━━━━━ ENTRIES PROVIDED ━━━━━

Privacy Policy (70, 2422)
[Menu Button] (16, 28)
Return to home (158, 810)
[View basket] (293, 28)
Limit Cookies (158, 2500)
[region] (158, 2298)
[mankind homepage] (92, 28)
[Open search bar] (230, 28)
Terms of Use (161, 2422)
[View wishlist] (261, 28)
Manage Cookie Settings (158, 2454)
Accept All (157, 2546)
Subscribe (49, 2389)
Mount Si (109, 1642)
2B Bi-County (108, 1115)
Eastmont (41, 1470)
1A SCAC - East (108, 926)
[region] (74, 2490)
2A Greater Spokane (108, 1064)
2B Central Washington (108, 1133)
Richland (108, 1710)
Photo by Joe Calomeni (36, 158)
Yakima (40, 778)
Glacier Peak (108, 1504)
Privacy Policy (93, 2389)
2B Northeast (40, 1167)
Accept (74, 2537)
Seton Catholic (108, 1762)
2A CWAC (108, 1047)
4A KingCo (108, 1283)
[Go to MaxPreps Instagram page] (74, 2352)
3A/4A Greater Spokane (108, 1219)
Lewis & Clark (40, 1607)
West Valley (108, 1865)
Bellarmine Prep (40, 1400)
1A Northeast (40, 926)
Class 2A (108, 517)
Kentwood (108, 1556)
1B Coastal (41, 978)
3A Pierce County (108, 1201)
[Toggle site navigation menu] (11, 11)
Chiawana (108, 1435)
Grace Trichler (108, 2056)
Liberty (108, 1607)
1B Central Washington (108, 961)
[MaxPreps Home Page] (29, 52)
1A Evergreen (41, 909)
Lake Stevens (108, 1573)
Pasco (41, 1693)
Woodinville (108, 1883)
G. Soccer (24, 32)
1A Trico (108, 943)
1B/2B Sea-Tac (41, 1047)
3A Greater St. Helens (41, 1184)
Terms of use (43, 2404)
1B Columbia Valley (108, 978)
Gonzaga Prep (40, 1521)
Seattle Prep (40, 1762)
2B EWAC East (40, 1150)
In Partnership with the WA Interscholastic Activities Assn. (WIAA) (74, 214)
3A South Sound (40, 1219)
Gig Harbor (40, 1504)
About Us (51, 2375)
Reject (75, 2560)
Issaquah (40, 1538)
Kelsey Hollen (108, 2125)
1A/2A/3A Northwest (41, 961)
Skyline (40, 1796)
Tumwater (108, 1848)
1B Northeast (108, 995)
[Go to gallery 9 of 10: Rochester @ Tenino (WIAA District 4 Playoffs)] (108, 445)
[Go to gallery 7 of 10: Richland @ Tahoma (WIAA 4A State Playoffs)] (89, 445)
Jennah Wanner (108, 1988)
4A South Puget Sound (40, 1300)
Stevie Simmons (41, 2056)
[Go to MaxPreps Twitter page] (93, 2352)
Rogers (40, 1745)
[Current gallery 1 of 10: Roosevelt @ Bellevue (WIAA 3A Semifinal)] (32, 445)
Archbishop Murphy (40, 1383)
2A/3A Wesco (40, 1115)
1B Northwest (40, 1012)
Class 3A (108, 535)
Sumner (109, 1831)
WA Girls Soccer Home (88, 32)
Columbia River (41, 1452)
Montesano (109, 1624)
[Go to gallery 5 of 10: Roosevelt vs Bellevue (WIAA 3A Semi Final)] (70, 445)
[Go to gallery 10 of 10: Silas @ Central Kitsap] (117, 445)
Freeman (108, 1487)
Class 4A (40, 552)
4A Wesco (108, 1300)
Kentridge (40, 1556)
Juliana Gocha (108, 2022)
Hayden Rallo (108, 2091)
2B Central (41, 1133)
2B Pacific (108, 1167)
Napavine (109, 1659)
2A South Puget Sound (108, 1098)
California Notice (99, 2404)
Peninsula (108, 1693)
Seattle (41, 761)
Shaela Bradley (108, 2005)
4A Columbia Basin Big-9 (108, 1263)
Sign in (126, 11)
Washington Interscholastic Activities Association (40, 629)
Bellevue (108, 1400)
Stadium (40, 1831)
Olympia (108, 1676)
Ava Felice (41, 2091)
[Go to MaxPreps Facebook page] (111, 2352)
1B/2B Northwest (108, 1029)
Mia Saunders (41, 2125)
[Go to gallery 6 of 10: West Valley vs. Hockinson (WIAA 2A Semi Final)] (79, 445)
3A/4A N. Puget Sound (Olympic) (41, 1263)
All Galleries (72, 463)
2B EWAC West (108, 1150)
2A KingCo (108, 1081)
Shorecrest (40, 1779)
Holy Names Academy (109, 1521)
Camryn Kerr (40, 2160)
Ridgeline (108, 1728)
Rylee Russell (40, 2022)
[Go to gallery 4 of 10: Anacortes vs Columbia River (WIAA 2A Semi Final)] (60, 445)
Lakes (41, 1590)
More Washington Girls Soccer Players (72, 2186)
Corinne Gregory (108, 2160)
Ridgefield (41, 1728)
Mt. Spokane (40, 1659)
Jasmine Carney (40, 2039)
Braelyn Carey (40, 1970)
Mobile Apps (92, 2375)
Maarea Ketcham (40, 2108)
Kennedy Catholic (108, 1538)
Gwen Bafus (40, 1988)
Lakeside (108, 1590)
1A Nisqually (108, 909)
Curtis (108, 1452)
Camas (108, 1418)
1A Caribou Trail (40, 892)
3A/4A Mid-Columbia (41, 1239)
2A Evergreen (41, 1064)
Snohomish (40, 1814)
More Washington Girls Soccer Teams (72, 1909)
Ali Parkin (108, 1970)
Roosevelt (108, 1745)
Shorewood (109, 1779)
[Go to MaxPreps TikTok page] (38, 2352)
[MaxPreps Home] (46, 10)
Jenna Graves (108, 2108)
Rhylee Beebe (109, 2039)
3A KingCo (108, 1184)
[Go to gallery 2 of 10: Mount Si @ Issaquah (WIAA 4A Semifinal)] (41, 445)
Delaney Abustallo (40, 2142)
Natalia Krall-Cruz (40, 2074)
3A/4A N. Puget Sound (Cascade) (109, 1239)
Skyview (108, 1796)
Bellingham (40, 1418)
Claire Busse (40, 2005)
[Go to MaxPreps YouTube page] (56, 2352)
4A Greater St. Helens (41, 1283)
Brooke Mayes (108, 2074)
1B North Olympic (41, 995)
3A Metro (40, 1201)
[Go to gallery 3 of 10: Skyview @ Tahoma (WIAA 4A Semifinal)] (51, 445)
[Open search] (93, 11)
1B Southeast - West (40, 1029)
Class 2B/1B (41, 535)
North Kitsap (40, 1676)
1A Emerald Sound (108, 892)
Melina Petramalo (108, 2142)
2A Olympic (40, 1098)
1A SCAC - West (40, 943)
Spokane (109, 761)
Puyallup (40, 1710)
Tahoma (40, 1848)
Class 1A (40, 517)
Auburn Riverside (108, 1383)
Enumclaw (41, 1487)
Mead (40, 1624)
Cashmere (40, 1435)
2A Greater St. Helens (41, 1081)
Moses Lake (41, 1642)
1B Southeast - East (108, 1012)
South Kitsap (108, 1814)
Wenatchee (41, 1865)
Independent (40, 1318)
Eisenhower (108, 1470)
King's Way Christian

━━━━━

[WHAT YOU WILL DO]
Every entry above must appear again in the reply, exactly as it stands.

[RESULT OF THE EXERCISE]
Privacy Policy (70, 2422)
[Menu Button] (16, 28)
Return to home (158, 810)
[View basket] (293, 28)
Limit Cookies (158, 2500)
[region] (158, 2298)
[mankind homepage] (92, 28)
[Open search bar] (230, 28)
Terms of Use (161, 2422)
[View wishlist] (261, 28)
Manage Cookie Settings (158, 2454)
Accept All (157, 2546)
Subscribe (49, 2389)
Mount Si (109, 1642)
2B Bi-County (108, 1115)
Eastmont (41, 1470)
1A SCAC - East (108, 926)
[region] (74, 2490)
2A Greater Spokane (108, 1064)
2B Central Washington (108, 1133)
Richland (108, 1710)
Photo by Joe Calomeni (36, 158)
Yakima (40, 778)
Glacier Peak (108, 1504)
Privacy Policy (93, 2389)
2B Northeast (40, 1167)
Accept (74, 2537)
Seton Catholic (108, 1762)
2A CWAC (108, 1047)
4A KingCo (108, 1283)
[Go to MaxPreps Instagram page] (74, 2352)
3A/4A Greater Spokane (108, 1219)
Lewis & Clark (40, 1607)
West Valley (108, 1865)
Bellarmine Prep (40, 1400)
1A Northeast (40, 926)
Class 2A (108, 517)
Kentwood (108, 1556)
1B Coastal (41, 978)
3A Pierce County (108, 1201)
[Toggle site navigation menu] (11, 11)
Chiawana (108, 1435)
Grace Trichler (108, 2056)
Liberty (108, 1607)
1B Central Washington (108, 961)
[MaxPreps Home Page] (29, 52)
1A Evergreen (41, 909)
Lake Stevens (108, 1573)
Pasco (41, 1693)
Woodinville (108, 1883)
G. Soccer (24, 32)
1A Trico (108, 943)
1B/2B Sea-Tac (41, 1047)
3A Greater St. Helens (41, 1184)
Terms of use (43, 2404)
1B Columbia Valley (108, 978)
Gonzaga Prep (40, 1521)
Seattle Prep (40, 1762)
2B EWAC East (40, 1150)
In Partnership with the WA Interscholastic Activities Assn. (WIAA) (74, 214)
3A South Sound (40, 1219)
Gig Harbor (40, 1504)
About Us (51, 2375)
Reject (75, 2560)
Issaquah (40, 1538)
Kelsey Hollen (108, 2125)
1A/2A/3A Northwest (41, 961)
Skyline (40, 1796)
Tumwater (108, 1848)
1B Northeast (108, 995)
[Go to gallery 9 of 10: Rochester @ Tenino (WIAA District 4 Playoffs)] (108, 445)
[Go to gallery 7 of 10: Richland @ Tahoma (WIAA 4A State Playoffs)] (89, 445)
Jennah Wanner (108, 1988)
4A South Puget Sound (40, 1300)
Stevie Simmons (41, 2056)
[Go to MaxPreps Twitter page] (93, 2352)
Rogers (40, 1745)
[Current gallery 1 of 10: Roosevelt @ Bellevue (WIAA 3A Semifinal)] (32, 445)
Archbishop Murphy (40, 1383)
2A/3A Wesco (40, 1115)
1B Northwest (40, 1012)
Class 3A (108, 535)
Sumner (109, 1831)
WA Girls Soccer Home (88, 32)
Columbia River (41, 1452)
Montesano (109, 1624)
[Go to gallery 5 of 10: Roosevelt vs Bellevue (WIAA 3A Semi Final)] (70, 445)
[Go to gallery 10 of 10: Silas @ Central Kitsap] (117, 445)
Freeman (108, 1487)
Class 4A (40, 552)
4A Wesco (108, 1300)
Kentridge (40, 1556)
Juliana Gocha (108, 2022)
Hayden Rallo (108, 2091)
2B Central (41, 1133)
2B Pacific (108, 1167)
Napavine (109, 1659)
2A South Puget Sound (108, 1098)
California Notice (99, 2404)
Peninsula (108, 1693)
Seattle (41, 761)
Shaela Bradley (108, 2005)
4A Columbia Basin Big-9 (108, 1263)
Sign in (126, 11)
Washington Interscholastic Activities Association (40, 629)
Bellevue (108, 1400)
Stadium (40, 1831)
Olympia (108, 1676)
Ava Felice (41, 2091)
[Go to MaxPreps Facebook page] (111, 2352)
1B/2B Northwest (108, 1029)
Mia Saunders (41, 2125)
[Go to gallery 6 of 10: West Valley vs. Hockinson (WIAA 2A Semi Final)] (79, 445)
3A/4A N. Puget Sound (Olympic) (41, 1263)
All Galleries (72, 463)
2B EWAC West (108, 1150)
2A KingCo (108, 1081)
Shorecrest (40, 1779)
Holy Names Academy (109, 1521)
Camryn Kerr (40, 2160)
Ridgeline (108, 1728)
Rylee Russell (40, 2022)
[Go to gallery 4 of 10: Anacortes vs Columbia River (WIAA 2A Semi Final)] (60, 445)
Lakes (41, 1590)
More Washington Girls Soccer Players (72, 2186)
Corinne Gregory (108, 2160)
Ridgefield (41, 1728)
Mt. Spokane (40, 1659)
Jasmine Carney (40, 2039)
Braelyn Carey (40, 1970)
Mobile Apps (92, 2375)
Maarea Ketcham (40, 2108)
Kennedy Catholic (108, 1538)
Gwen Bafus (40, 1988)
Lakeside (108, 1590)
1A Nisqually (108, 909)
Curtis (108, 1452)
Camas (108, 1418)
1A Caribou Trail (40, 892)
3A/4A Mid-Columbia (41, 1239)
2A Evergreen (41, 1064)
Snohomish (40, 1814)
More Washington Girls Soccer Teams (72, 1909)
Ali Parkin (108, 1970)
Roosevelt (108, 1745)
Shorewood (109, 1779)
[Go to MaxPreps TikTok page] (38, 2352)
[MaxPreps Home] (46, 10)
Jenna Graves (108, 2108)
Rhylee Beebe (109, 2039)
3A KingCo (108, 1184)
[Go to gallery 2 of 10: Mount Si @ Issaquah (WIAA 4A Semifinal)] (41, 445)
Delaney Abustallo (40, 2142)
Natalia Krall-Cruz (40, 2074)
3A/4A N. Puget Sound (Cascade) (109, 1239)
Skyview (108, 1796)
Bellingham (40, 1418)
Claire Busse (40, 2005)
[Go to MaxPreps YouTube page] (56, 2352)
4A Greater St. Helens (41, 1283)
Brooke Mayes (108, 2074)
1B North Olympic (41, 995)
3A Metro (40, 1201)
[Go to gallery 3 of 10: Skyview @ Tahoma (WIAA 4A Semifinal)] (51, 445)
[Open search] (93, 11)
1B Southeast - West (40, 1029)
Class 2B/1B (41, 535)
North Kitsap (40, 1676)
1A Emerald Sound (108, 892)
Melina Petramalo (108, 2142)
2A Olympic (40, 1098)
1A SCAC - West (40, 943)
Spokane (109, 761)
Puyallup (40, 1710)
Tahoma (40, 1848)
Class 1A (40, 517)
Auburn Riverside (108, 1383)
Enumclaw (41, 1487)
Mead (40, 1624)
Cashmere (40, 1435)
2A Greater St. Helens (41, 1081)
Moses Lake (41, 1642)
1B Southeast - East (108, 1012)
South Kitsap (108, 1814)
Wenatchee (41, 1865)
Independent (40, 1318)
Eisenhower (108, 1470)
King's Way Christian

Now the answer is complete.